3.17 — Algorithms & Efficiency
Problems vs. instances, Big-O growth, reasonable vs. unreasonable time, heuristics.
Big-O Notation Basics
O(1) Constant → same time regardless of input size
O(n) Linear → grows proportionally with input size
O(n²) Quadratic → grows with square of input size
O(2ⁿ) Exponential → explodes rapidly as input increases
What is a Problem?
A problem is a general task that we want an algorithm to solve.
Example: Sorting is a problem (putting numbers in order).
What is an Instance?
An instance is a specific case of a problem with actual input values.
Example: Sorting (2, 3, 1, 7) is one instance of the sorting problem.
Types of Problems
- Decision Problem: Yes/No answer. Example: “Is there a path from A to B?”
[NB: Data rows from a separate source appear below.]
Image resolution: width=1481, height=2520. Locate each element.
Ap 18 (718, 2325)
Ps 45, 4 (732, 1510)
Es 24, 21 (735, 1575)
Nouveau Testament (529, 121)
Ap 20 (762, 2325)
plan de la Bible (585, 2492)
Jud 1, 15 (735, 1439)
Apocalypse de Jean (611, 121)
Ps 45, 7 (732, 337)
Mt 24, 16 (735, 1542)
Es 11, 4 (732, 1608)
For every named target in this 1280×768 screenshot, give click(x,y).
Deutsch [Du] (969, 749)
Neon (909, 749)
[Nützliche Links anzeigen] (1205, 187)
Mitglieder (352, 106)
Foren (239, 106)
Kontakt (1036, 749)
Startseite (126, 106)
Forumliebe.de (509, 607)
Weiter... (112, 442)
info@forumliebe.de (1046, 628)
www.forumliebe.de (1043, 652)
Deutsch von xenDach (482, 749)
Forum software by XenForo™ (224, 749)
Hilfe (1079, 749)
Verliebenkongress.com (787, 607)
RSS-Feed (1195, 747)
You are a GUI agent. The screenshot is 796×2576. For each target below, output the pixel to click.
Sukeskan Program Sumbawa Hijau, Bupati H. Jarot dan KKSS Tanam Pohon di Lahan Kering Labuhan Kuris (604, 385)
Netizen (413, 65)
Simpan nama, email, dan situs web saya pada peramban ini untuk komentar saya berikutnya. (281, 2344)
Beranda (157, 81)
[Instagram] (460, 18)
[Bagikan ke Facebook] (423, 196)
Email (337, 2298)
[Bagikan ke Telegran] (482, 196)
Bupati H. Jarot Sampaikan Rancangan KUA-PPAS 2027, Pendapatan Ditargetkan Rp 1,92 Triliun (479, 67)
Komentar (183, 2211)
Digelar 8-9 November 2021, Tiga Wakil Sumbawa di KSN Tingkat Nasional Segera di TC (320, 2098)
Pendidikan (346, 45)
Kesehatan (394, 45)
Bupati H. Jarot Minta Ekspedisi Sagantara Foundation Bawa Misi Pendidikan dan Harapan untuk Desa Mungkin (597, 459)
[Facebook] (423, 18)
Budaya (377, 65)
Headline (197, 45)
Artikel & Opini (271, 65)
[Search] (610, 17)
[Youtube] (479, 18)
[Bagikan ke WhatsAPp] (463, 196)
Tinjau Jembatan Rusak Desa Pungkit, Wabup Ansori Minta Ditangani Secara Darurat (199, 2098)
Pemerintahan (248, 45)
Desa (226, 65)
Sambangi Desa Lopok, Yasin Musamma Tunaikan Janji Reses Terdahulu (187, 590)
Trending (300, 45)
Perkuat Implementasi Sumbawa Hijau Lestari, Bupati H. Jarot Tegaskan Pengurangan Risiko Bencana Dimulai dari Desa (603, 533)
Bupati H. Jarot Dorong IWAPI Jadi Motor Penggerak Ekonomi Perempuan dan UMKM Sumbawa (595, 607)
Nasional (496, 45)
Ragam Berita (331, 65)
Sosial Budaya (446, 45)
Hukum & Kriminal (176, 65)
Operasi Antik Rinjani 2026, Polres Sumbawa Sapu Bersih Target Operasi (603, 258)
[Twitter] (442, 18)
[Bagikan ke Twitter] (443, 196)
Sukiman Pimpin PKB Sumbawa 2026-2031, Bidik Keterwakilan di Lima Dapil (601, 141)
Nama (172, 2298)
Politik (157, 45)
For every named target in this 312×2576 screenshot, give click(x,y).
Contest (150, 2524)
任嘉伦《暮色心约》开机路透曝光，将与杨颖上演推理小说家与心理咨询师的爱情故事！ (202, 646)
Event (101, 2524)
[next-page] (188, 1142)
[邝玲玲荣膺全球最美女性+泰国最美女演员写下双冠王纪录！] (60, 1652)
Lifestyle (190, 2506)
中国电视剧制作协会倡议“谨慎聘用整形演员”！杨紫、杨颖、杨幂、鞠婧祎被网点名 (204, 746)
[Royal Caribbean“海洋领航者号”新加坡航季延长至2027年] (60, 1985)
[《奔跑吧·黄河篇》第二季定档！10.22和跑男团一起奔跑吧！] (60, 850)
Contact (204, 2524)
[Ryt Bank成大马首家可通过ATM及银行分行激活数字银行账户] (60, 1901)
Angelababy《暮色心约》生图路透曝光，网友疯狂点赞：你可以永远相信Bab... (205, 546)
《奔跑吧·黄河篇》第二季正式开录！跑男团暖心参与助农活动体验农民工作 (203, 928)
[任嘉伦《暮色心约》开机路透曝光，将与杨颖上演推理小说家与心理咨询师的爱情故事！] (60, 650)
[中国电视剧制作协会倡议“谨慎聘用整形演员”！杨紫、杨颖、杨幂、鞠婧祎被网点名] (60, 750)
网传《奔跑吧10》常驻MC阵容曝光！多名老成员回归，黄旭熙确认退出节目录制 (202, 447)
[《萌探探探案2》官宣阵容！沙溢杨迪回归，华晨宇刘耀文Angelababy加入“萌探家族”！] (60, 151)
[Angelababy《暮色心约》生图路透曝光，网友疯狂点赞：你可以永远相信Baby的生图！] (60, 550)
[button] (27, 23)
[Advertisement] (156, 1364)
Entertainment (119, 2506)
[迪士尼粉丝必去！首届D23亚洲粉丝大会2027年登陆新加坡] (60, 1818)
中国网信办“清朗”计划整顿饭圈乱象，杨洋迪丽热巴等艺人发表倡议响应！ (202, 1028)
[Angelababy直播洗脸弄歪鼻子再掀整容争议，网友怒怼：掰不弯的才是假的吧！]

- Optimization Problem: Find the best solution. Example: shortest path from A to B.
Measuring Efficiency
Efficiency describes how fast an algorithm’s cost grows as input size increases (count operations, not wall-clock time).
Reasonable vs. Unreasonable Time
- Reasonable: O(1), O(log n), O(n), O(n log n), O(n²*)
- Unreasonable: O(2ⁿ), O(n!).
Quadratic (O(n²)) can be okay for small/medium n.
Example: Algorithm Growth
Input n | Alg1 (5n) | Alg2 (3ⁿ) | Alg3 (4n²) | Alg4 (n!)
1 | 5 | 3 | 4 | 1
2 | 10 | 9 | 16 | 2
3 | 15 | 27 | 36 | 6
4 | 20 | 81 | 64 | 24
5 | 25 | 243 | 100 | 120
Heuristic Approaches
A heuristic is a smart shortcut that finds a good-enough solution efficiently — not always optimal, but practical when exact methods are too slow.
Traveling Salesperson Problem (TSP)
- Visit all cities once, return to start → minimize distance.
- Routes grow factorially:
- 4 cities → 6 routes
- 10 cities → 362,880 routes
- 20 cities → ~10¹⁷ routes
- Heuristics help when exact solutions are impossible for large n (e.g., Nearest Neighbor).
Example: High School Scheduling
Best use of a heuristic: creating the master schedule (complex & constrained).
Not heuristic-needed for: searching prices, calculating GPA, generating passwords.
Quick Check
In which situation is a heuristic most useful?
- A. Searching a list of prices for the smallest value
- ✅ B. Creating the master schedule for a high school
- C. Calculating GPA for all students
- D. Generating passwords
Quick Glossary
- Problem — a general task an algorithm aims to solve.
- Instance — a specific case of a problem.
- Decision Problem — Yes/No answer.
- Optimization Problem — best solution.
- Efficiency / Big-O — how cost grows with input size.
- Heuristic — shortcut method, not guaranteed optimal.
- TSP — classic optimization problem (visit all cities, shortest route).